Tuesday, 17 February 2026

What do you make of this comment: 'Alice Miller speculated that depression was repressed emotion. I was emotionally shut down as a child by an overwhelmed, emotionally immature parent.'


That comment reflects a perspective strongly associated with Alice Miller, particularly in books like The Drama of the Gifted Child. Her core idea was that depression can stem from emotions—especially anger, grief, and hurt—that were never allowed expression in childhood. Instead of being felt and processed, they get pushed down to preserve attachment to a parent.

Here’s what that means in practical terms:

1. The theory itself

Miller believed that when a child grows up with a parent who is emotionally immature, overwhelmed, or unable to tolerate the child’s feelings:

  • The child learns which emotions are “unsafe.”

  • Anger, sadness, or neediness may be suppressed to avoid rejection.

  • The child adapts by becoming compliant, self-controlled, or “easy.”

  • The unexpressed emotions don’t disappear—they turn inward.

In that framework, depression isn’t just “low mood.” It can be:

  • Anger turned against the self

  • Grief that was never allowed

  • A collapse after years of emotional self-suppression

2. How that connects to your experience

If you were emotionally shut down by a parent who was overwhelmed and emotionally immature, a few patterns are common:

  • You may have learned to minimize your needs.

  • You might feel numb rather than openly sad or angry.

  • You could struggle to identify what you feel (not because you don’t feel, but because you learned not to).

  • You might default to self-criticism rather than outward frustration.

That doesn’t automatically mean “your depression is repressed anger.” But it does make the hypothesis psychologically plausible.

3. What modern psychology would add

Contemporary research sees depression as multi-factorial:

  • Attachment patterns

  • Nervous system regulation

  • Learned cognitive patterns

  • Genetics

  • Chronic stress

Miller’s lens focuses heavily on emotional repression and childhood adaptation.
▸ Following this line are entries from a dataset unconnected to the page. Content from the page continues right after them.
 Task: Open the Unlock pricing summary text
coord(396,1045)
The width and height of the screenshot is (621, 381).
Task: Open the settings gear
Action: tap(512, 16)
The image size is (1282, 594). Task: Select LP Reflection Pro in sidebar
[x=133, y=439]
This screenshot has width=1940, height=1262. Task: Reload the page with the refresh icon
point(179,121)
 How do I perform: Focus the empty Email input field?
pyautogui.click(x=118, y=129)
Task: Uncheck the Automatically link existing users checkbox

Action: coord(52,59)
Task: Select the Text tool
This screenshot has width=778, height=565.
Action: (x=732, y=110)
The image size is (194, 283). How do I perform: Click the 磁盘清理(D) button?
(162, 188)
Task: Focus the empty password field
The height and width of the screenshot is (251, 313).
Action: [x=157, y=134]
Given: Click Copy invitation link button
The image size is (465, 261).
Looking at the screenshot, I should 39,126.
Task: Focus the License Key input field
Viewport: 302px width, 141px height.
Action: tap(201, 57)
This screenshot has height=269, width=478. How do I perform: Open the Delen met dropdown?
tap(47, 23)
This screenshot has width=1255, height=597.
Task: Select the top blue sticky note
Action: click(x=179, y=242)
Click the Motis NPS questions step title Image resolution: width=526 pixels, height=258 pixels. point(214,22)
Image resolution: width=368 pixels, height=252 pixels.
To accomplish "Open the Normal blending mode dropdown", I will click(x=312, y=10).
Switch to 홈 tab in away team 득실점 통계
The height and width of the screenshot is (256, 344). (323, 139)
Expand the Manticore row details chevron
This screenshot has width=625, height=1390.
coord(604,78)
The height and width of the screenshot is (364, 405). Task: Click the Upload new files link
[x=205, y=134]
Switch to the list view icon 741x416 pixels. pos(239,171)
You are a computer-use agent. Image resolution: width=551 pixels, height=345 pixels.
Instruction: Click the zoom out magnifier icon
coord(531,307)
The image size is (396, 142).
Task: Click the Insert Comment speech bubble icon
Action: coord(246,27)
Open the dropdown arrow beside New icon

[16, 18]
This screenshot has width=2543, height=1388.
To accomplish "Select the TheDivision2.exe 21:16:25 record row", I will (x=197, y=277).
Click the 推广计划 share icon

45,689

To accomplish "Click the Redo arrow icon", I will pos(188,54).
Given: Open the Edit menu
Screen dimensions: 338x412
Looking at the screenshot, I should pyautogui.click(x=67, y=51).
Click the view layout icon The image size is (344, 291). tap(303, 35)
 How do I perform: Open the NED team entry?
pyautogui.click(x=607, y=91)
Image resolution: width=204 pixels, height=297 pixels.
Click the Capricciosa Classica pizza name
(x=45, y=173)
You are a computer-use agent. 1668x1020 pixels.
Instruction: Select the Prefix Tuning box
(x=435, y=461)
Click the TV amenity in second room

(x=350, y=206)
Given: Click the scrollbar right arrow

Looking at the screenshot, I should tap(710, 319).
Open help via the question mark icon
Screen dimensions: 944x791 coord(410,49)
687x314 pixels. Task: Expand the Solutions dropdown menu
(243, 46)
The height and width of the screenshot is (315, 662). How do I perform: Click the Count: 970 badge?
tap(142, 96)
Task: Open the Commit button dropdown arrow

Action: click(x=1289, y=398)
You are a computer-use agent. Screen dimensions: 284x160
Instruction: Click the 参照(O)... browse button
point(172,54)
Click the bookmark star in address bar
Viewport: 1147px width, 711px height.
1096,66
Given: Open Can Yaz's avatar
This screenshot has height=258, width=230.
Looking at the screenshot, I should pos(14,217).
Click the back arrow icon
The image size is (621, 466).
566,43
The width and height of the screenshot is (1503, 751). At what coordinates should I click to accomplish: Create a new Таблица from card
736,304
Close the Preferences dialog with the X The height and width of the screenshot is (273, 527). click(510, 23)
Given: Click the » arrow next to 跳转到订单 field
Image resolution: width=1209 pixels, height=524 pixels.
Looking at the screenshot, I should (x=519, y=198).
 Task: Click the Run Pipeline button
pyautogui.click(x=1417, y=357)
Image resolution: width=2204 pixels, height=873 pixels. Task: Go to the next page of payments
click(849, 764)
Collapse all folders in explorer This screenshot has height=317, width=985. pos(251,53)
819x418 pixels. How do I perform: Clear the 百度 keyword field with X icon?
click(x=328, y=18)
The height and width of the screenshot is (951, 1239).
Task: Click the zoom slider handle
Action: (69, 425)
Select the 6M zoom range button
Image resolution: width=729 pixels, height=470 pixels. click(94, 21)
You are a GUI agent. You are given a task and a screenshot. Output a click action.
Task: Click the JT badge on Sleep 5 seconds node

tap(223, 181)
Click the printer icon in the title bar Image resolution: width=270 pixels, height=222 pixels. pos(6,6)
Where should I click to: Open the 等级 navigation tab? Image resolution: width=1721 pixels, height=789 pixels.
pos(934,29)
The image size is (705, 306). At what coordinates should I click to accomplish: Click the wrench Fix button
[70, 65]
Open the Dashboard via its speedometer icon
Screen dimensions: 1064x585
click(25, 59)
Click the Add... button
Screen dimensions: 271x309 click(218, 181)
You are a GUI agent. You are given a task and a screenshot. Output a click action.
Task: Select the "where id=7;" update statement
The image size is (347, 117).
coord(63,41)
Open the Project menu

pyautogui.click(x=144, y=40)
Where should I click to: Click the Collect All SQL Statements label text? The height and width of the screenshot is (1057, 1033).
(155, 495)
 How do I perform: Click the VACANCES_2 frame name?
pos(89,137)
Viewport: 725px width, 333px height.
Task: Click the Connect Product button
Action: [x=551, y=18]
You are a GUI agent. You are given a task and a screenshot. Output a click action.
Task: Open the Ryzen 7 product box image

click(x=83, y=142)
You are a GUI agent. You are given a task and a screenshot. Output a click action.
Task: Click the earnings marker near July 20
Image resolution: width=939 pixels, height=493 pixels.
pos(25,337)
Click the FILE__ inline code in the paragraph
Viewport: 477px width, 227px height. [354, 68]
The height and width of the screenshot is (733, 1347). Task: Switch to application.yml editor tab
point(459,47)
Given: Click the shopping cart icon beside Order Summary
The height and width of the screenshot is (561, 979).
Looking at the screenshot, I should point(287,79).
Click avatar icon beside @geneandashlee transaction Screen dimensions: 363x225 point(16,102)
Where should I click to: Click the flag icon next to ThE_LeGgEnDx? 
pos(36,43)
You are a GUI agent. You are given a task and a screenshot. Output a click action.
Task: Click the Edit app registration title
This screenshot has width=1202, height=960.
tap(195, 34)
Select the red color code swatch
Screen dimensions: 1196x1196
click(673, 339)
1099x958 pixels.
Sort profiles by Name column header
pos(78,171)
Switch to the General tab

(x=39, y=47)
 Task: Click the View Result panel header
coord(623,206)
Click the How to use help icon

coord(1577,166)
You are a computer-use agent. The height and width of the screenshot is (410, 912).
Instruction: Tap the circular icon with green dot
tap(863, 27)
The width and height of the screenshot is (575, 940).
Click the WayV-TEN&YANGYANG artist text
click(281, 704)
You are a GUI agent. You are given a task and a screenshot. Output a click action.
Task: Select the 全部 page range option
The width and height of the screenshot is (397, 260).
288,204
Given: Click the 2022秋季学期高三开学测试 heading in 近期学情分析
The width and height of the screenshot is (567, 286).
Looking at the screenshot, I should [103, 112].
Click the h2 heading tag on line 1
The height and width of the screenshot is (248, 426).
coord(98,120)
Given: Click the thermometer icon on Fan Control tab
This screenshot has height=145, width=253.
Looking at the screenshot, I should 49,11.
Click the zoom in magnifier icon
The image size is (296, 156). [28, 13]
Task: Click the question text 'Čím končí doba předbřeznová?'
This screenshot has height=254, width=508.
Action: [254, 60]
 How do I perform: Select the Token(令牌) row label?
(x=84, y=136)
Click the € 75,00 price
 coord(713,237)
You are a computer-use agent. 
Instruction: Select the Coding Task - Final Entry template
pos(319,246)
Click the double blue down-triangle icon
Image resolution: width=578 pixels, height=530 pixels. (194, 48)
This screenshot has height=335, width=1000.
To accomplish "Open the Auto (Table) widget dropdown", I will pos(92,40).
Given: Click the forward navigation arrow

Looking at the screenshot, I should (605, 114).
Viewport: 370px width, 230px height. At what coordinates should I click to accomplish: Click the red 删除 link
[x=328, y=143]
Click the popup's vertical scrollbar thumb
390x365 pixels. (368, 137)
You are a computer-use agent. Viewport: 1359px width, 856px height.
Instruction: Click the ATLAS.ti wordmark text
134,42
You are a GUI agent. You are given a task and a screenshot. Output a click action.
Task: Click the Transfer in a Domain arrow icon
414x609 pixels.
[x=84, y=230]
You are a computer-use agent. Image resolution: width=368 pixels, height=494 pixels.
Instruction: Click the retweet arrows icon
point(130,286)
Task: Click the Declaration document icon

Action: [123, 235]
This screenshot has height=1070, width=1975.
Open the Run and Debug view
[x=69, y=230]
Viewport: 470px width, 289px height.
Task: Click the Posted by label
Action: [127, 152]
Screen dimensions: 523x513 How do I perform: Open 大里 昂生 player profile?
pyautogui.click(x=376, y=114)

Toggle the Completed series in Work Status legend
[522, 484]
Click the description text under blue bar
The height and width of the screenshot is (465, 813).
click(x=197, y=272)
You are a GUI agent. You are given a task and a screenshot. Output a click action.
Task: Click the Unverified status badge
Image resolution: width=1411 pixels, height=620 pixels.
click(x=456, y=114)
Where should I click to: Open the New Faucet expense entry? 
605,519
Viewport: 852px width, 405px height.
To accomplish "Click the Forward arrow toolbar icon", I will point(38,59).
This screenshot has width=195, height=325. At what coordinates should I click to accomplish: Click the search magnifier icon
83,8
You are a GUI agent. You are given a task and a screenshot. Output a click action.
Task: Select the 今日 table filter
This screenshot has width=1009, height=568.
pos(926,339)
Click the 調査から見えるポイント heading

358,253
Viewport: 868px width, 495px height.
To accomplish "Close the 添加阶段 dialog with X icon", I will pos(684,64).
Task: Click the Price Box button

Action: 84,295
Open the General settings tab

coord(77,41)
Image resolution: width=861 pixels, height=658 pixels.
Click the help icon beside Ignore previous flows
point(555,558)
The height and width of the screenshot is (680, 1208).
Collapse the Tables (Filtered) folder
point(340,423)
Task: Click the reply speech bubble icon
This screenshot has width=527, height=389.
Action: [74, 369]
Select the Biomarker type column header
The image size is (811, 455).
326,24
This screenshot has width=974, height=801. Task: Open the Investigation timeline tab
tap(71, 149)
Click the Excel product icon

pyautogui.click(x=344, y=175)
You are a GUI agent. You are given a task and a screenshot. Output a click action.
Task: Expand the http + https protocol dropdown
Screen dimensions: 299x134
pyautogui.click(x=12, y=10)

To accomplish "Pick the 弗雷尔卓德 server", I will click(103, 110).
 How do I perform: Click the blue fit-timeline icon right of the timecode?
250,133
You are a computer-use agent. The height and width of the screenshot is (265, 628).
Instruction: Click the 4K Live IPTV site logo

Many clinicians today would say repression can be one pathway, but not the only one.

4. A nuance that’s important

There’s a difference between:

  • Repressed emotion (emotion you’re not consciously aware of)

  • Unprocessed emotion (you feel it, but it never got integrated)

  • Chronic nervous system shutdown (more physiological than purely emotional)

People who were emotionally shut down as children often describe more numbness or flatness than intense hidden anger. Sometimes what looks like depression is actually a long-term freeze response.